*** Opening of INPUT DATA ***

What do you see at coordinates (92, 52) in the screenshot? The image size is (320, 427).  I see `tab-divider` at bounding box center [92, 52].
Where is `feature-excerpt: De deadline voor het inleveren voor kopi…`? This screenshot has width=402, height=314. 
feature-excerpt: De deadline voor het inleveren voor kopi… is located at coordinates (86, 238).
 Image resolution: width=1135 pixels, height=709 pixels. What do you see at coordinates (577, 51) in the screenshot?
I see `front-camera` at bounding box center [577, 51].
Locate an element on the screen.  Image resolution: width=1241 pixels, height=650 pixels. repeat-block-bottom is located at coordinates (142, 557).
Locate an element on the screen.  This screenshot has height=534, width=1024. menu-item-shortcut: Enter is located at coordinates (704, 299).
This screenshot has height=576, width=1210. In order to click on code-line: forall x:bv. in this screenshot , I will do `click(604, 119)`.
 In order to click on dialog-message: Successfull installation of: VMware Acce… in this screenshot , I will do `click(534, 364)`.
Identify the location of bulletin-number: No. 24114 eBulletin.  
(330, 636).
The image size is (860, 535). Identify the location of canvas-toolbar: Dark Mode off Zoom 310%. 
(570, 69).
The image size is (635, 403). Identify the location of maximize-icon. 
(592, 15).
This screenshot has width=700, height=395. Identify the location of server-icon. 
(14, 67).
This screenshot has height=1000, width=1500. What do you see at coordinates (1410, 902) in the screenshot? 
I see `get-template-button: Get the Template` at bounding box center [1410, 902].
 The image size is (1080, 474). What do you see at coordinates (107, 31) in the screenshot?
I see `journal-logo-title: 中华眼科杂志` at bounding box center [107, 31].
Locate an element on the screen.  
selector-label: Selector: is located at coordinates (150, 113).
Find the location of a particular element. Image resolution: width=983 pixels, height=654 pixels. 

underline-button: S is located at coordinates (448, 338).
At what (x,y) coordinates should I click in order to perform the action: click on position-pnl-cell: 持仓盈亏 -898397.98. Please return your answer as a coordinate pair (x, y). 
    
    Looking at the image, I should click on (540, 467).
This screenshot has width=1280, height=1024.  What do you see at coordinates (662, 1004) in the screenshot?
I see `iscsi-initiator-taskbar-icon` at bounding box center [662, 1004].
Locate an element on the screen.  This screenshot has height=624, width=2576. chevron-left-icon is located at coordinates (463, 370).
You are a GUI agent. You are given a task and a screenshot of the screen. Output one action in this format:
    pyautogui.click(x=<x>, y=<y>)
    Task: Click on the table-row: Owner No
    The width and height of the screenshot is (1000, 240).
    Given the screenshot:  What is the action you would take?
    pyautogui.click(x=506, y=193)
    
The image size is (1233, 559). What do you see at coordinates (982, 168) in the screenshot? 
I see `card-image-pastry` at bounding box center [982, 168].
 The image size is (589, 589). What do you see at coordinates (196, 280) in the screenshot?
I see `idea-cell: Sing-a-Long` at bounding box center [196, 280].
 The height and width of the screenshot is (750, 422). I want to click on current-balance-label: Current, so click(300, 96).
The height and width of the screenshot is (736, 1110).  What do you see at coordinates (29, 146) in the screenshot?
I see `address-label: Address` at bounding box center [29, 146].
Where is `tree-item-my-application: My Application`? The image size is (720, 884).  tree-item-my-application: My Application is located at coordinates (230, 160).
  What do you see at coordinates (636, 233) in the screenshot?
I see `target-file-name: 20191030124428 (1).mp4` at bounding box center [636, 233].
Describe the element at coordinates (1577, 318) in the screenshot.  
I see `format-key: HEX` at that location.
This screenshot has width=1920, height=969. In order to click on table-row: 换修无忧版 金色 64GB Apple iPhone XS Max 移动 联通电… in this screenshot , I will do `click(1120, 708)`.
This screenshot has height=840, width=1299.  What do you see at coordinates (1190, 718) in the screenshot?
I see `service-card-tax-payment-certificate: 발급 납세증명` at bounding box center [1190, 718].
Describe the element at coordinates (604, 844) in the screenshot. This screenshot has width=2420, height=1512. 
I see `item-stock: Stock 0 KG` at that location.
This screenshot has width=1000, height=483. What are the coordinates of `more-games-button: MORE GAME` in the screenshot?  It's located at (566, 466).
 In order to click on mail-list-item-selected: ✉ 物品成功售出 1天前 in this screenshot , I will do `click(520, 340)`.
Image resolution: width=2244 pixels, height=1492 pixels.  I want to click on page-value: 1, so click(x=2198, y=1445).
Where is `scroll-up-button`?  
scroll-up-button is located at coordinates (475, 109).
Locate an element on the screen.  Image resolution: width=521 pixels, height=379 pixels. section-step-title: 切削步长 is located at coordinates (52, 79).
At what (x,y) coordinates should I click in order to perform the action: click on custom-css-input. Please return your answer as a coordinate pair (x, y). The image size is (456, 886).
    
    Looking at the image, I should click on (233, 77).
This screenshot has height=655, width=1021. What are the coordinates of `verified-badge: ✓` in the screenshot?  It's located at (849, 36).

*** Close of INPUT DATA ***

> [TASK PROMPT]
Convert the data above into a JSON list of strings, one string per line, omitting blank lines.

> [ANSWER BOX]
[
  "What do you see at coordinates (92, 52) in the screenshot? The image size is (320, 427).  I see `tab-divider` at bounding box center [92, 52].",
  "Where is `feature-excerpt: De deadline voor het inleveren voor kopi…`? This screenshot has width=402, height=314. ",
  "feature-excerpt: De deadline voor het inleveren voor kopi… is located at coordinates (86, 238).",
  " Image resolution: width=1135 pixels, height=709 pixels. What do you see at coordinates (577, 51) in the screenshot?",
  "I see `front-camera` at bounding box center [577, 51].",
  "Locate an element on the screen.  Image resolution: width=1241 pixels, height=650 pixels. repeat-block-bottom is located at coordinates (142, 557).",
  "Locate an element on the screen.  This screenshot has height=534, width=1024. menu-item-shortcut: Enter is located at coordinates (704, 299).",
  "This screenshot has height=576, width=1210. In order to click on code-line: forall x:bv. in this screenshot , I will do `click(604, 119)`.",
  " In order to click on dialog-message: Successfull installation of: VMware Acce… in this screenshot , I will do `click(534, 364)`.",
  "Identify the location of bulletin-number: No. 24114 eBulletin.  ",
  "(330, 636).",
  "The image size is (860, 535). Identify the location of canvas-toolbar: Dark Mode off Zoom 310%. ",
  "(570, 69).",
  "The image size is (635, 403). Identify the location of maximize-icon. ",
  "(592, 15).",
  "This screenshot has width=700, height=395. Identify the location of server-icon. ",
  "(14, 67).",
  "This screenshot has height=1000, width=1500. What do you see at coordinates (1410, 902) in the screenshot? ",
  "I see `get-template-button: Get the Template` at bounding box center [1410, 902].",
  " The image size is (1080, 474). What do you see at coordinates (107, 31) in the screenshot?",
  "I see `journal-logo-title: 中华眼科杂志` at bounding box center [107, 31].",
  "Locate an element on the screen.  ",
  "selector-label: Selector: is located at coordinates (150, 113).",
  "Find the location of a particular element. Image resolution: width=983 pixels, height=654 pixels. ",
  "underline-button: S is located at coordinates (448, 338).",
  "At what (x,y) coordinates should I click in order to perform the action: click on position-pnl-cell: 持仓盈亏 -898397.98. Please return your answer as a coordinate pair (x, y). ",
  "    Looking at the image, I should click on (540, 467).",
  "This screenshot has width=1280, height=1024.  What do you see at coordinates (662, 1004) in the screenshot?",
  "I see `iscsi-initiator-taskbar-icon` at bounding box center [662, 1004].",
  "Locate an element on the screen.  This screenshot has height=624, width=2576. chevron-left-icon is located at coordinates (463, 370).",
  "You are a GUI agent. You are given a task and a screenshot of the screen. Output one action in this format:",
  "    pyautogui.click(x=<x>, y=<y>)",
  "    Task: Click on the table-row: Owner No",
  "    The width and height of the screenshot is (1000, 240).",
  "    Given the screenshot:  What is the action you would take?",
  "    pyautogui.click(x=506, y=193)",
  "The image size is (1233, 559). What do you see at coordinates (982, 168) in the screenshot? ",
  "I see `card-image-pastry` at bounding box center [982, 168].",
  " The image size is (589, 589). What do you see at coordinates (196, 280) in the screenshot?",
  "I see `idea-cell: Sing-a-Long` at bounding box center [196, 280].",
  " The height and width of the screenshot is (750, 422). I want to click on current-balance-label: Current, so click(300, 96).",
  "The height and width of the screenshot is (736, 1110).  What do you see at coordinates (29, 146) in the screenshot?",
  "I see `address-label: Address` at bounding box center [29, 146].",
  "Where is `tree-item-my-application: My Application`? The image size is (720, 884).  tree-item-my-application: My Application is located at coordinates (230, 160).",
  "  What do you see at coordinates (636, 233) in the screenshot?",
  "I see `target-file-name: 20191030124428 (1).mp4` at bounding box center [636, 233].",
  "Describe the element at coordinates (1577, 318) in the screenshot.  ",
  "I see `format-key: HEX` at that location.",
  "This screenshot has width=1920, height=969. In order to click on table-row: 换修无忧版 金色 64GB Apple iPhone XS Max 移动 联通电… in this screenshot , I will do `click(1120, 708)`.",
  "This screenshot has height=840, width=1299.  What do you see at coordinates (1190, 718) in the screenshot?",
  "I see `service-card-tax-payment-certificate: 발급 납세증명` at bounding box center [1190, 718].",
  "Describe the element at coordinates (604, 844) in the screenshot. This screenshot has width=2420, height=1512. ",
  "I see `item-stock: Stock 0 KG` at that location.",
  "This screenshot has width=1000, height=483. What are the coordinates of `more-games-button: MORE GAME` in the screenshot?  It's located at (566, 466).",
  " In order to click on mail-list-item-selected: ✉ 物品成功售出 1天前 in this screenshot , I will do `click(520, 340)`.",
  "Image resolution: width=2244 pixels, height=1492 pixels.  I want to click on page-value: 1, so click(x=2198, y=1445).",
  "Where is `scroll-up-button`?  ",
  "scroll-up-button is located at coordinates (475, 109).",
  "Locate an element on the screen.  Image resolution: width=521 pixels, height=379 pixels. section-step-title: 切削步长 is located at coordinates (52, 79).",
  "At what (x,y) coordinates should I click in order to perform the action: click on custom-css-input. Please return your answer as a coordinate pair (x, y). The image size is (456, 886).",
  "    Looking at the image, I should click on (233, 77).",
  "This screenshot has height=655, width=1021. What are the coordinates of `verified-badge: ✓` in the screenshot?  It's located at (849, 36)."
]